Could each record be written out again exactly as it stands?
____ GIVEN INFORMATION
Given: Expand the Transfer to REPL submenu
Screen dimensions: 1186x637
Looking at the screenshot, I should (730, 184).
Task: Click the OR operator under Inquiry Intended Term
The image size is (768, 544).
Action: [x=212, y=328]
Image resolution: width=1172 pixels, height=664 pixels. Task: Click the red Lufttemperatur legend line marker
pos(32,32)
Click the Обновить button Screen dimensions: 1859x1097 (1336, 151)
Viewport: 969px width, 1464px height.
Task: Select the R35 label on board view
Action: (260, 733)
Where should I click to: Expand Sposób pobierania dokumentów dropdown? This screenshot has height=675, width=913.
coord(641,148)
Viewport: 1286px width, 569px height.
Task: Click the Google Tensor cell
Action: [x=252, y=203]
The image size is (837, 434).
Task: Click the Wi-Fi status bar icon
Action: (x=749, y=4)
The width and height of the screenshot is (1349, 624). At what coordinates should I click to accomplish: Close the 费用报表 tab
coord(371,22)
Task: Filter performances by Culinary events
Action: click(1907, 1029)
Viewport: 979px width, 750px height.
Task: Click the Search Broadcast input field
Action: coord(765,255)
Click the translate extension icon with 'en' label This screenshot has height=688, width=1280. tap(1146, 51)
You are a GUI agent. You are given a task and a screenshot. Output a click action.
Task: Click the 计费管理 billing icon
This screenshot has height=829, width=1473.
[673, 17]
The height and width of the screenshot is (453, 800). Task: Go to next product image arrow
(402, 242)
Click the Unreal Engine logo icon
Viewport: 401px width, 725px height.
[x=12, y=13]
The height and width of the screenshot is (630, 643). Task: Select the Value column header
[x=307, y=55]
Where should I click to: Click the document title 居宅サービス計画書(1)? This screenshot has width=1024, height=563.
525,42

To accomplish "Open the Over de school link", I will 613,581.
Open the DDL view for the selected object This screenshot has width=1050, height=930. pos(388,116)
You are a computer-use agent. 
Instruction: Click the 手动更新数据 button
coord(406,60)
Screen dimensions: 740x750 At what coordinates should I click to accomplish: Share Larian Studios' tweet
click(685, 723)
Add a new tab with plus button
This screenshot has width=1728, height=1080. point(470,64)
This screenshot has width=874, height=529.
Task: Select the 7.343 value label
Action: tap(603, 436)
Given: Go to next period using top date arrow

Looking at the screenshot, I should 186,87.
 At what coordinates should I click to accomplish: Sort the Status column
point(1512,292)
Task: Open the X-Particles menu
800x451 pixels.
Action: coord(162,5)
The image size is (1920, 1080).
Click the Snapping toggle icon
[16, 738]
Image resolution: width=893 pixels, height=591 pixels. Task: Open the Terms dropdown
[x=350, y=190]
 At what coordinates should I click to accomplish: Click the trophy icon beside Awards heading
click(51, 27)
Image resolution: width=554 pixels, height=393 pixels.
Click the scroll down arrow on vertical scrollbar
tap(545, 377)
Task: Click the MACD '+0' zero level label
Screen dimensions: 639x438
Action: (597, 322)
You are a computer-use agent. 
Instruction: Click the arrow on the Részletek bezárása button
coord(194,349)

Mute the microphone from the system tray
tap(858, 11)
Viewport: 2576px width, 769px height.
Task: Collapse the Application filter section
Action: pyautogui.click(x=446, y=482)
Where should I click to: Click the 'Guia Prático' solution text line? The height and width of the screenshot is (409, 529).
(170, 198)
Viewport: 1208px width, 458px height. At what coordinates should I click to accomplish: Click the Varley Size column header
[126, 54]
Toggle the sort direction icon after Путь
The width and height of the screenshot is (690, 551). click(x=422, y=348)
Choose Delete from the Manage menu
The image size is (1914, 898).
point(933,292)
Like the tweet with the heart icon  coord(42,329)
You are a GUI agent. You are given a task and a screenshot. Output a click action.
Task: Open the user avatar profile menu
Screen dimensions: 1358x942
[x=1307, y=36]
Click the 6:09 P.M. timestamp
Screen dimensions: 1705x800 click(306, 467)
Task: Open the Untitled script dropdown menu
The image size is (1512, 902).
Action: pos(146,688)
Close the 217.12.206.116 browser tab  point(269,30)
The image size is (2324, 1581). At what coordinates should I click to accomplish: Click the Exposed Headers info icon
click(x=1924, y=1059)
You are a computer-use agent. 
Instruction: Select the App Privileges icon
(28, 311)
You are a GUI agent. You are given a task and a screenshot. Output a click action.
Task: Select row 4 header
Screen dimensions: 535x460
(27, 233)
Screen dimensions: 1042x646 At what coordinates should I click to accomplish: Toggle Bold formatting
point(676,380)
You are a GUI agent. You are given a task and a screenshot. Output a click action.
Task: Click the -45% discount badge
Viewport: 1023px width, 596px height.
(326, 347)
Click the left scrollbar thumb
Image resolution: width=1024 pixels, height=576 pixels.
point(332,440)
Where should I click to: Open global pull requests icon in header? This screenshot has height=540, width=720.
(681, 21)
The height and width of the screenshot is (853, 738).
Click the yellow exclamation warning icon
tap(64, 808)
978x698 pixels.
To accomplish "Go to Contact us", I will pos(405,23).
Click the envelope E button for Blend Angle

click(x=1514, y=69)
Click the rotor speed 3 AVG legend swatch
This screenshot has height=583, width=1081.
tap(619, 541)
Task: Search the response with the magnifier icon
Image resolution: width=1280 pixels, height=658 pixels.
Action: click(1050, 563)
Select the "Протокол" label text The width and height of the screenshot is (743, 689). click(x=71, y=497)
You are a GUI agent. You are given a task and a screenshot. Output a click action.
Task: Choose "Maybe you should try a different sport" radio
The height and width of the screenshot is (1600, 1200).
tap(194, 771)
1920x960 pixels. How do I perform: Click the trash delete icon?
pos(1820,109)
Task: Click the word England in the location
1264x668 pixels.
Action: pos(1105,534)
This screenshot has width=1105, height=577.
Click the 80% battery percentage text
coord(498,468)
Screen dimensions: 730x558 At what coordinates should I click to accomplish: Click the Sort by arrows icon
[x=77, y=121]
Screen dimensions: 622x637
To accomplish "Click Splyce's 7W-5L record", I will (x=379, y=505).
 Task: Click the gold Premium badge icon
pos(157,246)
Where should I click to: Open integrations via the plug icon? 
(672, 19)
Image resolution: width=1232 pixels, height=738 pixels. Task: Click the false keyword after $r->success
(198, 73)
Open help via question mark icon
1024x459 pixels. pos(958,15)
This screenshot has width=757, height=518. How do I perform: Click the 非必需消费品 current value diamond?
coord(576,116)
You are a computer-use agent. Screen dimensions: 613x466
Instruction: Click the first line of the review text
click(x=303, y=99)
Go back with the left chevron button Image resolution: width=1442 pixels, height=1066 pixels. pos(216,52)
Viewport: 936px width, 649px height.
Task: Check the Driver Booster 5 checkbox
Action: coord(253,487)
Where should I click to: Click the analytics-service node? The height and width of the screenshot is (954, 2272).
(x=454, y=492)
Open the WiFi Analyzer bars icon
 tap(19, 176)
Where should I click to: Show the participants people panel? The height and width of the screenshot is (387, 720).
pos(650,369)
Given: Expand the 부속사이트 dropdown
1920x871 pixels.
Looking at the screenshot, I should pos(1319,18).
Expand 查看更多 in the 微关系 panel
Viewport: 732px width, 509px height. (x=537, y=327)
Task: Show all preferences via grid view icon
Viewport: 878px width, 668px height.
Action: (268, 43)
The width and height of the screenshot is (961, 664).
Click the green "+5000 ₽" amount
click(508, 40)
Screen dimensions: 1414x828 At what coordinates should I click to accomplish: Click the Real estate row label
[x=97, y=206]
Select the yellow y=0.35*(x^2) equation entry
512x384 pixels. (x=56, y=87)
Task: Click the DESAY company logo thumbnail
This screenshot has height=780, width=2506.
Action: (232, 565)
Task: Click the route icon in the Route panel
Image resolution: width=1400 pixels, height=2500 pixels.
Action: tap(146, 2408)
________
*RESULT OF THE TASK*
Given: Expand the Transfer to REPL submenu
Screen dimensions: 1186x637
Looking at the screenshot, I should (730, 184).
Task: Click the OR operator under Inquiry Intended Term
The image size is (768, 544).
Action: [x=212, y=328]
Image resolution: width=1172 pixels, height=664 pixels. Task: Click the red Lufttemperatur legend line marker
pos(32,32)
Click the Обновить button Screen dimensions: 1859x1097 (1336, 151)
Viewport: 969px width, 1464px height.
Task: Select the R35 label on board view
Action: (260, 733)
Where should I click to: Expand Sposób pobierania dokumentów dropdown? This screenshot has height=675, width=913.
coord(641,148)
Viewport: 1286px width, 569px height.
Task: Click the Google Tensor cell
Action: [x=252, y=203]
The image size is (837, 434).
Task: Click the Wi-Fi status bar icon
Action: (x=749, y=4)
The width and height of the screenshot is (1349, 624). At what coordinates should I click to accomplish: Close the 费用报表 tab
coord(371,22)
Task: Filter performances by Culinary events
Action: click(1907, 1029)
Viewport: 979px width, 750px height.
Task: Click the Search Broadcast input field
Action: coord(765,255)
Click the translate extension icon with 'en' label This screenshot has height=688, width=1280. tap(1146, 51)
You are a GUI agent. You are given a task and a screenshot. Output a click action.
Task: Click the 计费管理 billing icon
This screenshot has height=829, width=1473.
[673, 17]
The height and width of the screenshot is (453, 800). Task: Go to next product image arrow
(402, 242)
Click the Unreal Engine logo icon
Viewport: 401px width, 725px height.
[x=12, y=13]
The height and width of the screenshot is (630, 643). Task: Select the Value column header
[x=307, y=55]
Where should I click to: Click the document title 居宅サービス計画書(1)? This screenshot has width=1024, height=563.
525,42

To accomplish "Open the Over de school link", I will 613,581.
Open the DDL view for the selected object This screenshot has width=1050, height=930. pos(388,116)
You are a computer-use agent. 
Instruction: Click the 手动更新数据 button
coord(406,60)
Screen dimensions: 740x750 At what coordinates should I click to accomplish: Share Larian Studios' tweet
click(685, 723)
Add a new tab with plus button
This screenshot has width=1728, height=1080. point(470,64)
This screenshot has width=874, height=529.
Task: Select the 7.343 value label
Action: tap(603, 436)
Given: Go to next period using top date arrow

Looking at the screenshot, I should 186,87.
 At what coordinates should I click to accomplish: Sort the Status column
point(1512,292)
Task: Open the X-Particles menu
800x451 pixels.
Action: coord(162,5)
The image size is (1920, 1080).
Click the Snapping toggle icon
[16, 738]
Image resolution: width=893 pixels, height=591 pixels. Task: Open the Terms dropdown
[x=350, y=190]
 At what coordinates should I click to accomplish: Click the trophy icon beside Awards heading
click(51, 27)
Image resolution: width=554 pixels, height=393 pixels.
Click the scroll down arrow on vertical scrollbar
tap(545, 377)
Task: Click the MACD '+0' zero level label
Screen dimensions: 639x438
Action: (597, 322)
You are a computer-use agent. 
Instruction: Click the arrow on the Részletek bezárása button
coord(194,349)

Mute the microphone from the system tray
tap(858, 11)
Viewport: 2576px width, 769px height.
Task: Collapse the Application filter section
Action: pyautogui.click(x=446, y=482)
Where should I click to: Click the 'Guia Prático' solution text line? The height and width of the screenshot is (409, 529).
(170, 198)
Viewport: 1208px width, 458px height. At what coordinates should I click to accomplish: Click the Varley Size column header
[126, 54]
Toggle the sort direction icon after Путь
The width and height of the screenshot is (690, 551). click(x=422, y=348)
Choose Delete from the Manage menu
The image size is (1914, 898).
point(933,292)
Like the tweet with the heart icon  coord(42,329)
You are a GUI agent. You are given a task and a screenshot. Output a click action.
Task: Open the user avatar profile menu
Screen dimensions: 1358x942
[x=1307, y=36]
Click the 6:09 P.M. timestamp
Screen dimensions: 1705x800 click(306, 467)
Task: Open the Untitled script dropdown menu
The image size is (1512, 902).
Action: pos(146,688)
Close the 217.12.206.116 browser tab  point(269,30)
The image size is (2324, 1581). At what coordinates should I click to accomplish: Click the Exposed Headers info icon
click(x=1924, y=1059)
You are a computer-use agent. 
Instruction: Select the App Privileges icon
(28, 311)
You are a GUI agent. You are given a task and a screenshot. Output a click action.
Task: Select row 4 header
Screen dimensions: 535x460
(27, 233)
Screen dimensions: 1042x646 At what coordinates should I click to accomplish: Toggle Bold formatting
point(676,380)
You are a GUI agent. You are given a task and a screenshot. Output a click action.
Task: Click the -45% discount badge
Viewport: 1023px width, 596px height.
(326, 347)
Click the left scrollbar thumb
Image resolution: width=1024 pixels, height=576 pixels.
point(332,440)
Where should I click to: Open global pull requests icon in header? This screenshot has height=540, width=720.
(681, 21)
The height and width of the screenshot is (853, 738).
Click the yellow exclamation warning icon
tap(64, 808)
978x698 pixels.
To accomplish "Go to Contact us", I will pos(405,23).
Click the envelope E button for Blend Angle

click(x=1514, y=69)
Click the rotor speed 3 AVG legend swatch
This screenshot has height=583, width=1081.
tap(619, 541)
Task: Search the response with the magnifier icon
Image resolution: width=1280 pixels, height=658 pixels.
Action: click(1050, 563)
Select the "Протокол" label text The width and height of the screenshot is (743, 689). click(x=71, y=497)
You are a GUI agent. You are given a task and a screenshot. Output a click action.
Task: Choose "Maybe you should try a different sport" radio
The height and width of the screenshot is (1600, 1200).
tap(194, 771)
1920x960 pixels. How do I perform: Click the trash delete icon?
pos(1820,109)
Task: Click the word England in the location
1264x668 pixels.
Action: pos(1105,534)
This screenshot has width=1105, height=577.
Click the 80% battery percentage text
coord(498,468)
Screen dimensions: 730x558 At what coordinates should I click to accomplish: Click the Sort by arrows icon
[x=77, y=121]
Screen dimensions: 622x637
To accomplish "Click Splyce's 7W-5L record", I will (x=379, y=505).
 Task: Click the gold Premium badge icon
pos(157,246)
Where should I click to: Open integrations via the plug icon? 
(672, 19)
Image resolution: width=1232 pixels, height=738 pixels. Task: Click the false keyword after $r->success
(198, 73)
Open help via question mark icon
1024x459 pixels. pos(958,15)
This screenshot has width=757, height=518. How do I perform: Click the 非必需消费品 current value diamond?
coord(576,116)
You are a computer-use agent. Screen dimensions: 613x466
Instruction: Click the first line of the review text
click(x=303, y=99)
Go back with the left chevron button Image resolution: width=1442 pixels, height=1066 pixels. pos(216,52)
Viewport: 936px width, 649px height.
Task: Check the Driver Booster 5 checkbox
Action: coord(253,487)
Where should I click to: Click the analytics-service node? The height and width of the screenshot is (954, 2272).
(x=454, y=492)
Open the WiFi Analyzer bars icon
 tap(19, 176)
Where should I click to: Show the participants people panel? The height and width of the screenshot is (387, 720).
pos(650,369)
Given: Expand the 부속사이트 dropdown
1920x871 pixels.
Looking at the screenshot, I should pos(1319,18).
Expand 查看更多 in the 微关系 panel
Viewport: 732px width, 509px height. (x=537, y=327)
Task: Show all preferences via grid view icon
Viewport: 878px width, 668px height.
Action: (268, 43)
The width and height of the screenshot is (961, 664).
Click the green "+5000 ₽" amount
click(508, 40)
Screen dimensions: 1414x828 At what coordinates should I click to accomplish: Click the Real estate row label
[x=97, y=206]
Select the yellow y=0.35*(x^2) equation entry
512x384 pixels. (x=56, y=87)
Task: Click the DESAY company logo thumbnail
This screenshot has height=780, width=2506.
Action: (232, 565)
Task: Click the route icon in the Route panel
Image resolution: width=1400 pixels, height=2500 pixels.
Action: tap(146, 2408)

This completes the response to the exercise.